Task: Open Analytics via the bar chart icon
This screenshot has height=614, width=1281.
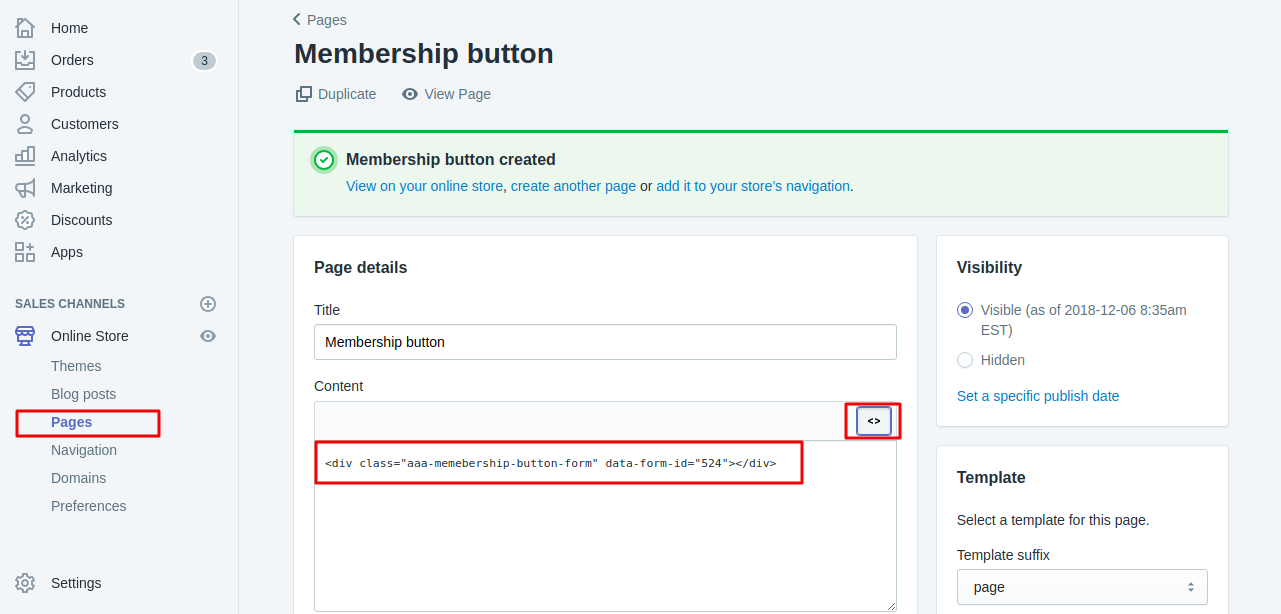Action: click(x=25, y=156)
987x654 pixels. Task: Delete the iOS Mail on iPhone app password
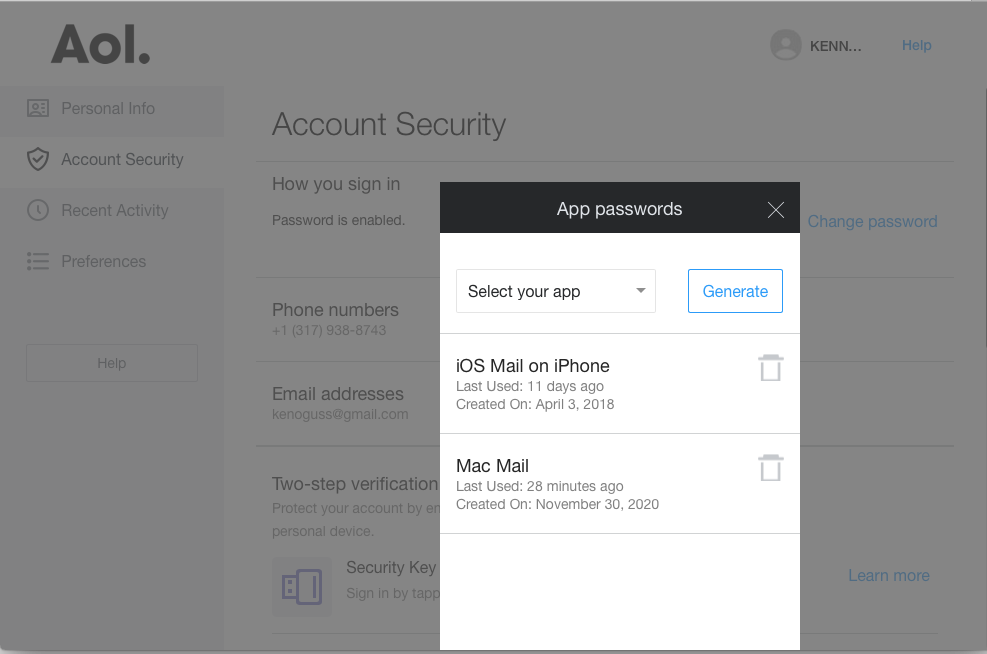[770, 368]
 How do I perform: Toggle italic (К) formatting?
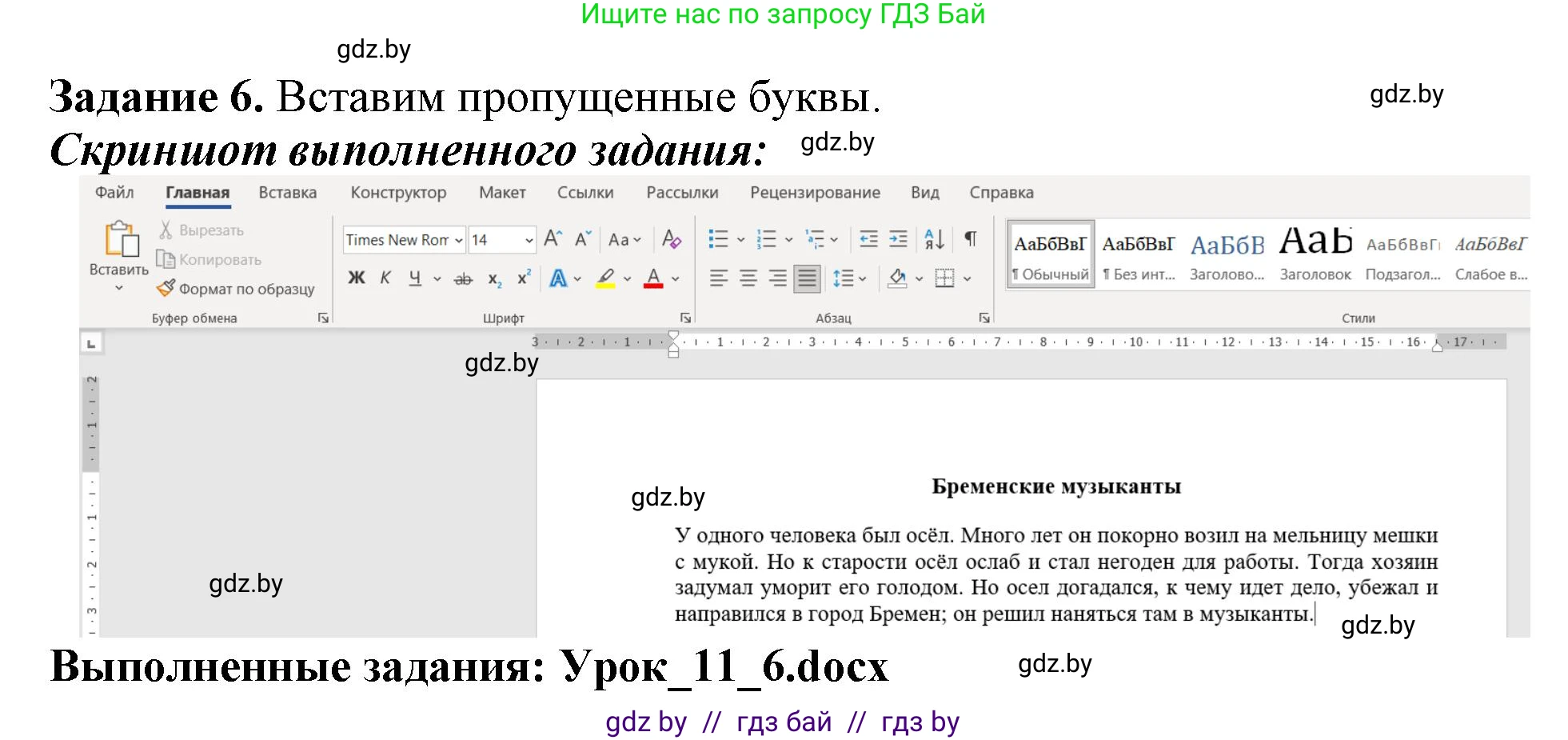click(385, 278)
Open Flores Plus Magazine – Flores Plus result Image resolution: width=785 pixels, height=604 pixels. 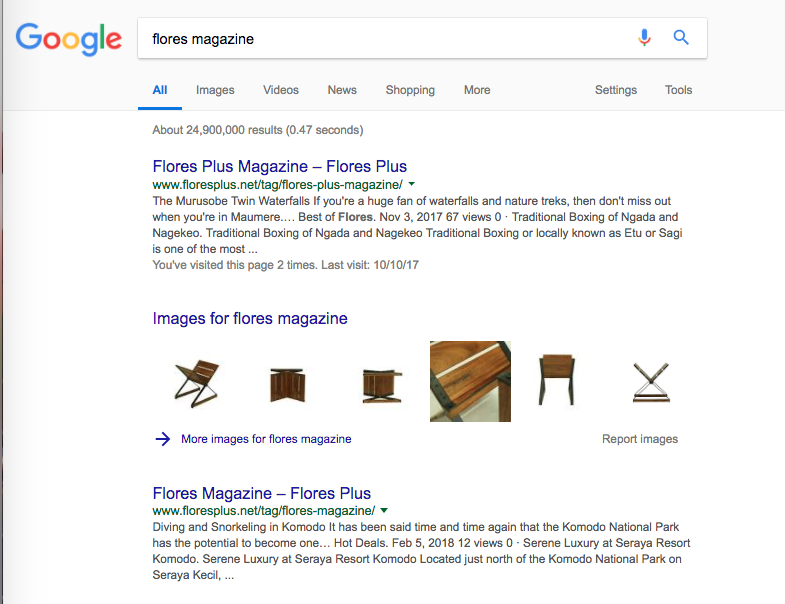[x=279, y=166]
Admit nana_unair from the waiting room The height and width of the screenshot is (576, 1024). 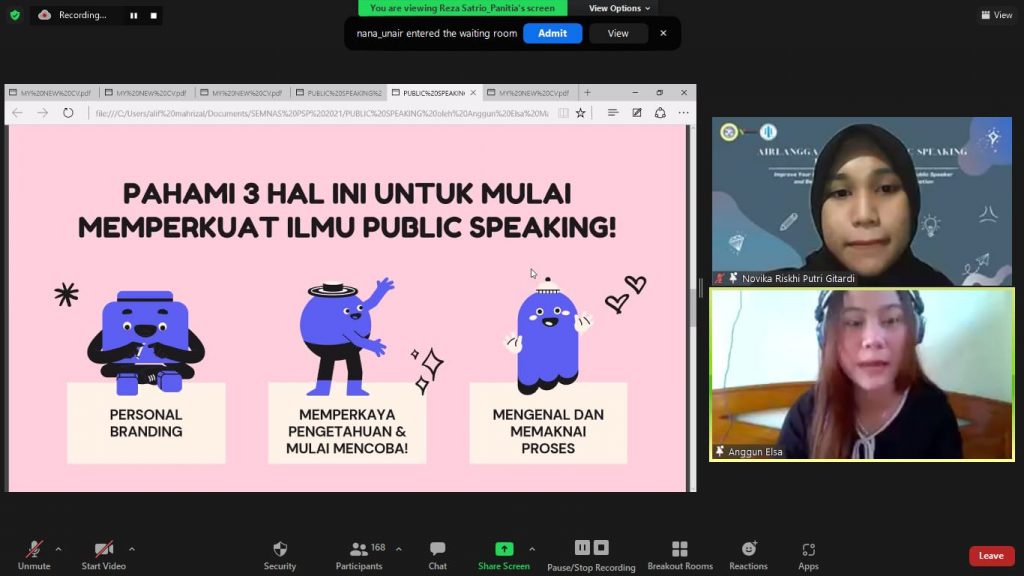point(552,33)
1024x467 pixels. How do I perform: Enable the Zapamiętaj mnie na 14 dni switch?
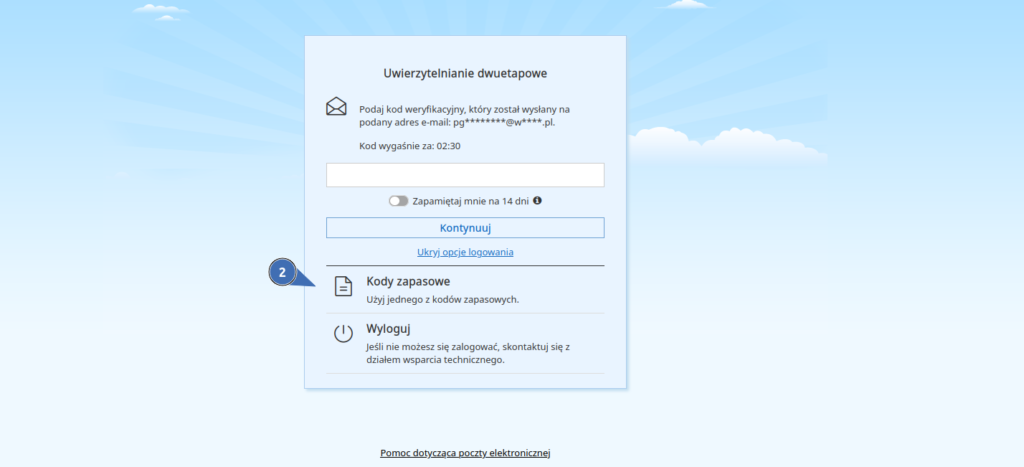point(399,201)
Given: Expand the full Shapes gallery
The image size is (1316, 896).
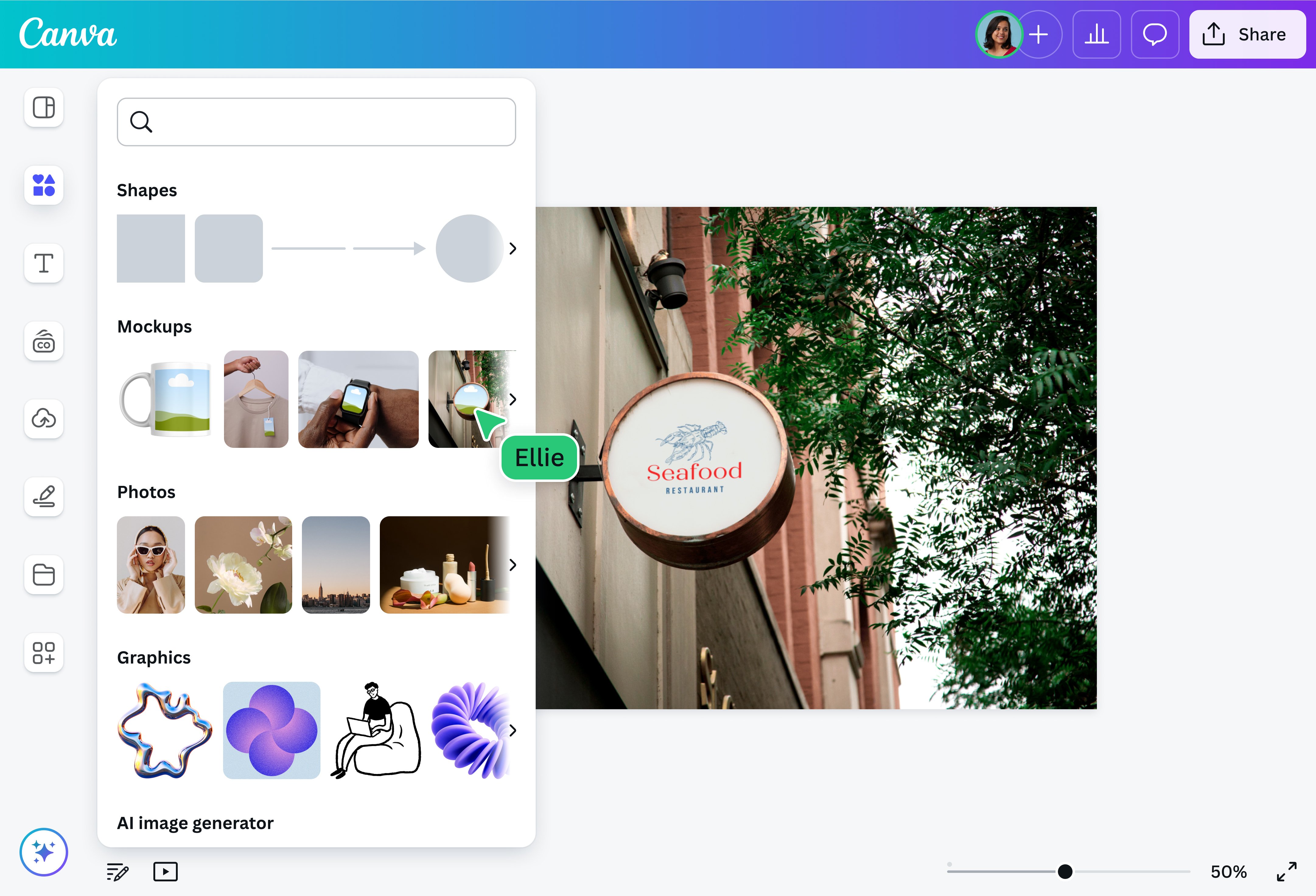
──────
Task to carry out →
Copy the lines above word for word, from the first line up to and including the line that contains "click(385, 278)". Leave out the pictures.

Full response →
Task: Open Analytics via the bar chart icon
This screenshot has height=614, width=1281.
Action: click(x=25, y=156)
987x654 pixels. Task: Delete the iOS Mail on iPhone app password
[770, 368]
 How do I perform: Toggle italic (К) formatting?
click(385, 278)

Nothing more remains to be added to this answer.